21Ne and 10Be dating of folded fluvial terraces: Constraining active deformation of the Guman fold along the foothill of the western Kunlun mountains (Xinjiang, China)

Abstract

Characterizing the active deformation of the foreland is particularly valuable for understanding the dynamics of regional structural evolution within active contractional orogens. We focus on the Guman fold, one of the most prominent fold-and-thrust belts along the foothill of the Western Kunlun Mountains (Xinjiang, China). The anticline growing above the blind thrust faults progressively deforms river terraces. However, contemporaneous terrace surfaces are buried under young deposits north of the fold.
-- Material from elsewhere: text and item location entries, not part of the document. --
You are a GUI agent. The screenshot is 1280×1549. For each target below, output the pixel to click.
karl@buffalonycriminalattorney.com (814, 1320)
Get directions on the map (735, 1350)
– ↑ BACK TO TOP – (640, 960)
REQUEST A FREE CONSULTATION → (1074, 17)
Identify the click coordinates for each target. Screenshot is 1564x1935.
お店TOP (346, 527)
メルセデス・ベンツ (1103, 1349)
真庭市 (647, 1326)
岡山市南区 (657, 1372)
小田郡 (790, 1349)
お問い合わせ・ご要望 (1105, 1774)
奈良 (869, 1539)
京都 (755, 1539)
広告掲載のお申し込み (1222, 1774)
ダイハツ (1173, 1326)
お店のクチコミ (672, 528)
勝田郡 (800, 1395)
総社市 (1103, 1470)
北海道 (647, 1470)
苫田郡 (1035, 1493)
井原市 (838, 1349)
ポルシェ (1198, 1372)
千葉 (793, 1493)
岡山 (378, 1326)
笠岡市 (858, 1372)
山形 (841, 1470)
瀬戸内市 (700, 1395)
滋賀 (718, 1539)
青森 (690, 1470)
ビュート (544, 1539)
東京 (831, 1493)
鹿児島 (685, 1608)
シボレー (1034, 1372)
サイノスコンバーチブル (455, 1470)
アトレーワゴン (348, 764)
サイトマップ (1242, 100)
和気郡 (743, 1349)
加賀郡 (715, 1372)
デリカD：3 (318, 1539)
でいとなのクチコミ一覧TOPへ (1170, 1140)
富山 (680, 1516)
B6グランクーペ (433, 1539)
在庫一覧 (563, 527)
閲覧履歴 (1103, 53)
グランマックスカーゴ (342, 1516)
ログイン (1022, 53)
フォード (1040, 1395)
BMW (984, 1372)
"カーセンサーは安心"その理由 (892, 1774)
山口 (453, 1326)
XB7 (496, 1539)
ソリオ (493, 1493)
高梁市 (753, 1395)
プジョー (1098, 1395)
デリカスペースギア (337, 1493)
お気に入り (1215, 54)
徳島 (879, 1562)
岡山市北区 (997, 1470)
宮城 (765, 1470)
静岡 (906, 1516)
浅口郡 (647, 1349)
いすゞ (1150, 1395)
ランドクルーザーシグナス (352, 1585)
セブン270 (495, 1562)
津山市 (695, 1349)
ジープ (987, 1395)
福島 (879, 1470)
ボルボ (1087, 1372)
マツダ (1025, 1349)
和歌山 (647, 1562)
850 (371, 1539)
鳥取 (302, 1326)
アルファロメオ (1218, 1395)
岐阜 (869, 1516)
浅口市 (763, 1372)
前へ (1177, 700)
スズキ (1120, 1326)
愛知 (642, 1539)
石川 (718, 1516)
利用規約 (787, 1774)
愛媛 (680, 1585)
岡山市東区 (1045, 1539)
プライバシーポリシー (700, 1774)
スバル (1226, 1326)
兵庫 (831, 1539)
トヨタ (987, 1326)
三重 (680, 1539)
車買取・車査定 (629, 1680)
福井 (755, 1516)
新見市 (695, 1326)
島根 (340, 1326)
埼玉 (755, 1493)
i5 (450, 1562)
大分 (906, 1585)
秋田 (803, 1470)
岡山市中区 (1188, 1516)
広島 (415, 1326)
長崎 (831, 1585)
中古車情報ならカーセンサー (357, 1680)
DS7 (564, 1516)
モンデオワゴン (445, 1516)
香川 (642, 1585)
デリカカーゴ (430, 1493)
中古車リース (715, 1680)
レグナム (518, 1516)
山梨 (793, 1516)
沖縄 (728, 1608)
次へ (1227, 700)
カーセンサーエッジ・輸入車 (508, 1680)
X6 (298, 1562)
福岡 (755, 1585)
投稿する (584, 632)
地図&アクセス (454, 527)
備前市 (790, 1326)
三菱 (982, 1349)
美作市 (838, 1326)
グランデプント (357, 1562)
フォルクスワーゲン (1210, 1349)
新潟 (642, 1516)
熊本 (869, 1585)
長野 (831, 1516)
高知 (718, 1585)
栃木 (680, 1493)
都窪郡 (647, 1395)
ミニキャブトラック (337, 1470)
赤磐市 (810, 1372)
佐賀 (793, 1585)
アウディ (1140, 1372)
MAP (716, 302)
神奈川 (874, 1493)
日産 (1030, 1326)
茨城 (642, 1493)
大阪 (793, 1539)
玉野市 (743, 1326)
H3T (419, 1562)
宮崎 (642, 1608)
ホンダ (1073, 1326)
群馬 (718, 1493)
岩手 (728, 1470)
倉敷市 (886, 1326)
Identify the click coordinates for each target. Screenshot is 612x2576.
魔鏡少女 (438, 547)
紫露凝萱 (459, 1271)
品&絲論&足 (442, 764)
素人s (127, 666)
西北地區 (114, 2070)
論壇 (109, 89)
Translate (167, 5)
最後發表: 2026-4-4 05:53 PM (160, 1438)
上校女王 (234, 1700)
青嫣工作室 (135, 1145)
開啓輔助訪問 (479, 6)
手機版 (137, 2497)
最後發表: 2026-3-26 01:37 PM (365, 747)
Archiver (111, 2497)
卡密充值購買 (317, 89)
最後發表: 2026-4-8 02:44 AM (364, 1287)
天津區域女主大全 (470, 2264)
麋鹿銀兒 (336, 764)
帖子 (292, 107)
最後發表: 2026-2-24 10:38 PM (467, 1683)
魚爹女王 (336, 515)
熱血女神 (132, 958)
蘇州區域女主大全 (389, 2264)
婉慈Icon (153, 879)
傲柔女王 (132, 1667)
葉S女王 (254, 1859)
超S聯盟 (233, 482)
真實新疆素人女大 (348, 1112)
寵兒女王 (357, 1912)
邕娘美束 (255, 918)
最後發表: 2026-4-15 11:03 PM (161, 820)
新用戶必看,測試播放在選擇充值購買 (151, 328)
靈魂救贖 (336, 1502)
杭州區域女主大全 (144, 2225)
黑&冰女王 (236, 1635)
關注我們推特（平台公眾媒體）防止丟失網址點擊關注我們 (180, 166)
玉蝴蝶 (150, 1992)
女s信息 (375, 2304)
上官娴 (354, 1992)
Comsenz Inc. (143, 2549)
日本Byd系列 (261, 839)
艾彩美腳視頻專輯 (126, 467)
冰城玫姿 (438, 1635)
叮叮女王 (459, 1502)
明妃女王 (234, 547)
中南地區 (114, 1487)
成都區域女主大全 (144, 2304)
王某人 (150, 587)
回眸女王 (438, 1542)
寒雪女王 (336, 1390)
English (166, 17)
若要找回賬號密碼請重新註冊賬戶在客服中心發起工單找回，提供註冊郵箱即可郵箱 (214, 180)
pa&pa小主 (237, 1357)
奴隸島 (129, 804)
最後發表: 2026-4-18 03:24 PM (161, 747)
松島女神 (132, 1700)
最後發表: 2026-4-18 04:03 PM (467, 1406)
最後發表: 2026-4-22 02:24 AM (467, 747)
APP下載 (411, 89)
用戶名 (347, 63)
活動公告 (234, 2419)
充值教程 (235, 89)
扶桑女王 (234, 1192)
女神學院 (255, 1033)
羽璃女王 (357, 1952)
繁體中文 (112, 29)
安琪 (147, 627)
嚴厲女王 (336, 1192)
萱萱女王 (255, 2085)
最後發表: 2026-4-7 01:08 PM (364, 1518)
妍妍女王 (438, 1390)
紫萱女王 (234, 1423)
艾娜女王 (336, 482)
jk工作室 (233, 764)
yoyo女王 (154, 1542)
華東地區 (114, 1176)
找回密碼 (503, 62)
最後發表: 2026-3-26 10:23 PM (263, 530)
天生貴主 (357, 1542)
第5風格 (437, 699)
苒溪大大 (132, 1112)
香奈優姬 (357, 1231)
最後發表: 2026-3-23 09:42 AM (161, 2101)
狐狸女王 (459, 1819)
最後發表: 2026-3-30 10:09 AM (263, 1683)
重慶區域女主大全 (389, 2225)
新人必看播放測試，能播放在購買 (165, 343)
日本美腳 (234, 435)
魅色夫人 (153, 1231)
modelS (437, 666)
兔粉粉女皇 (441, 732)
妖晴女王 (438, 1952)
We propose a novel method that extends terrace surfaces above the forelimb of the fold within the extent of deformation determined on the seismic reflection profile, to estimate the sediment thickness after abandonment of the terraces. Furthermore, cosmogenic nuclide (¹⁰Be and ²¹Ne) depth profile dating was used to determine the exposure ages of the two terrace surfaces: 413–673 kyr for T1b and 3.7–5.2 Myr for T3b. Combining the age and deformation amount, the slip rate on the frontal fault ramp within the fold is estimated to be 0.4^+0.2/_-0.1 mm/yr and 0.17^+0.07/_-0.03 mm/yr since the abandonment of the T1b and the T3b terrace respectively. These rates represent the recent crustal shortening rate across the Guman fold and likely account for most of the total crustal shortening rate across the Western Kunlun Mountains. However, these rates appear to be notably lower by an order of magnitude compared to the long-term (∼23 Ma) average crustal shortening rate (∼1.1–2.6 mm/yr) in this region. This may indicate a rapid slowing down of the deformation at the scale of the whole Western Kunlun Mountains, possibly related to a regional reorganization.